DOLORES ALEIXANDRE: La inquilina

“En el cielo ¿las bicicletas serán de oro?” Me lo preguntó un niño hace años (los niños del siglo pasado preguntaban ese tipo de cosas), y le contesté que por supuesto que sí, que tratándose del cielo cómo no iban a ser de oro.

Esta asociación de lo áureo con lo celeste es recurrente y por eso llamamos a María “Casa de oro” en las letanías del rosario. Sin embargo, al buscar en los evangelios la relación María/casa, muy frecuente por cierto, lo que se dice sobre ello tiene poco de áureo: María aparece más bien como una mujer con experiencia costosa de mudanzas, traslados y desplazamientos: deja su casa para ir a la de Isabel y luego a la de José; vive el rechazo de la posada de Belén y conoce, antes que su hijo, lo que significa no tener dónde reclinar la cabeza. Quizá recordó aquella noche las palabras del Salmo 84 que había rezado tantas veces: “¡Qué deseables son tus moradas, Señor de los ejércitos…”, preguntándose por qué no se cumplían sus promesas y la tórtola no encontraba nido donde colocar a su polluelo. Migrante después en Egipto y vecina de nuevo en Nazaret, experimentando demasiado pronto el vacío que deja en el hogar el hijo que se va. Realojada finalmente en casa de Juan después de la muerte de Jesús, experta ya en dejar atrás el cobijo de lo conocido para ser recibida bajo otro techo y adaptarse a otras costumbres.

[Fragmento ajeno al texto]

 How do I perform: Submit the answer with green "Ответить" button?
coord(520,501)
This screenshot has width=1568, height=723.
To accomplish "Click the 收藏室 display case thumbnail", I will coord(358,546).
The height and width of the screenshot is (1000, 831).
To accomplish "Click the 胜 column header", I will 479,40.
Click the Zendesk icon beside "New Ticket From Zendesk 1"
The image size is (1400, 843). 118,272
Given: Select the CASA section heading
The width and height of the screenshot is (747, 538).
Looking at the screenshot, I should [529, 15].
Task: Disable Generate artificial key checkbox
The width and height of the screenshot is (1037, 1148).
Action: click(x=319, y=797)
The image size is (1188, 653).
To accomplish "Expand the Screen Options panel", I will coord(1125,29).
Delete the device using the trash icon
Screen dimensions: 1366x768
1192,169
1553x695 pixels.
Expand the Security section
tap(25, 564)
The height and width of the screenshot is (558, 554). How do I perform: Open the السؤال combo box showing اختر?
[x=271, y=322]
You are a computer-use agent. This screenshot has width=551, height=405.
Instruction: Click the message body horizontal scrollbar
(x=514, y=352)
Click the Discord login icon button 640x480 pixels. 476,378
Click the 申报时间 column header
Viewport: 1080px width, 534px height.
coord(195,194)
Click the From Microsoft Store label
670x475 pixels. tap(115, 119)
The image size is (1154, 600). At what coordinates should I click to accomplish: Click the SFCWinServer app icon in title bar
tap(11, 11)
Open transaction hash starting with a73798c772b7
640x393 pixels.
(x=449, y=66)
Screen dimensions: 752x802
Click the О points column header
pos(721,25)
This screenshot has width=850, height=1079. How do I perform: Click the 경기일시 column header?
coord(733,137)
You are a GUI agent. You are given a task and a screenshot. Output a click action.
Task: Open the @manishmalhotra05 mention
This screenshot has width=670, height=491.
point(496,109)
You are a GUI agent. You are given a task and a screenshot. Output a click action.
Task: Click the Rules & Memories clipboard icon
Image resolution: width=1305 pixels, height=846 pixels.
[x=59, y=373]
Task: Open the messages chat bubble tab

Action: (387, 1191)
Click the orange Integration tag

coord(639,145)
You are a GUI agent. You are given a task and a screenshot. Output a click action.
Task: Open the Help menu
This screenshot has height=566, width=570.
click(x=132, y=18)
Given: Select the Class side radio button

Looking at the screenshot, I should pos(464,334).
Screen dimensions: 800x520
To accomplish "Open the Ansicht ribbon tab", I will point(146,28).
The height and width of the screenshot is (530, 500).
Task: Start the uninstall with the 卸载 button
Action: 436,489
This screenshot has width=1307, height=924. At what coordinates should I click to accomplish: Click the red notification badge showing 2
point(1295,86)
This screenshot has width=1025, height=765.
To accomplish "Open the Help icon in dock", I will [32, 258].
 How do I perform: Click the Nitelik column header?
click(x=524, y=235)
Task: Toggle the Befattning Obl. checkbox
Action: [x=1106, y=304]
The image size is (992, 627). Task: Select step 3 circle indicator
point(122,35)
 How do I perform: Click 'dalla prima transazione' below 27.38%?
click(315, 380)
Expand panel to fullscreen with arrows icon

Orante junto a los discípulos y discípulas en la habitación de arriba de una casa en Jerusalén, mientras esperaban el huracán del Espíritu.
María Casa y Puerta del cielo, empujándonos a parecernos a ella en cuidar la casa común y abrirla, en reclamar derechos para los privados de asilo, en el empeño por construir una Iglesia más cálida, más parecida a ese “hospital de campaña” que desea Francisco para ofrecer refugio a los desplazados y excluidos por la pobreza, la violencia y la degradación ambiental.

Inquilina de nuestra tierra, sabedora de desamparos, intemperies y desarraigos, sigue caminando con nosotros.